544023 Importing MD5-hashed certificates for system access causes Apache to crash repeatedly.
543646 When creating a password policy, entering foreign characters in the 'Use non-alphanumeric characters in random passwords' field will cause an error to occur when viewing the list of guest users.
540587 Clicking on a guest user on a load-balancing device causes a GUI crash.
490281 FortiAuthenticator logs show the column name 'Type id', however downloaded logs and logs sent to FortiAnalyzer show this column name as 'Log id'.
557762 In an active-active HA configuration, after an HA password change, backup devices are unable to synchronize.
557771 The role of active-passive cluster standby members locks to standby member if the active member shuts down while status is 'in_sync = 0'.
551706 Load-balancing HA clusters are unable to have two remote FortiAuthenticator administrators with the same username when two-factor authentication is enabled.
516357 Toggling load-balancing off and back on in an existing cluster can impact availability for hours or days.

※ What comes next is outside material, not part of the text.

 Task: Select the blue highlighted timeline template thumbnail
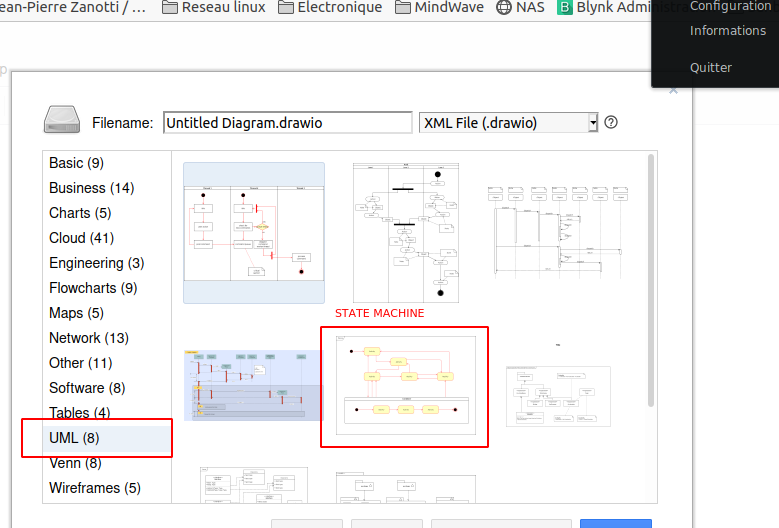[253, 385]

543729 RADIUS Client service not working after upgrading firmware from version 4.2.1 to version 5.5.
548556 If FortiAuthenticator is configured as an LDAP server and the secure password option is enabled, the LDAP client receives an invalid credentials error during the bind attempt.
511093 In an active-active HA configuration, Radiusd on the backup device crashes if a large custom RADIUS dictionary is uploaded to the primary device.
556721 When using the /auth/ REST API endpoint, case insensitivity is ignored when handling the 'user has no token configured' option.
543993 Unable to create more than one SSO group using REST API.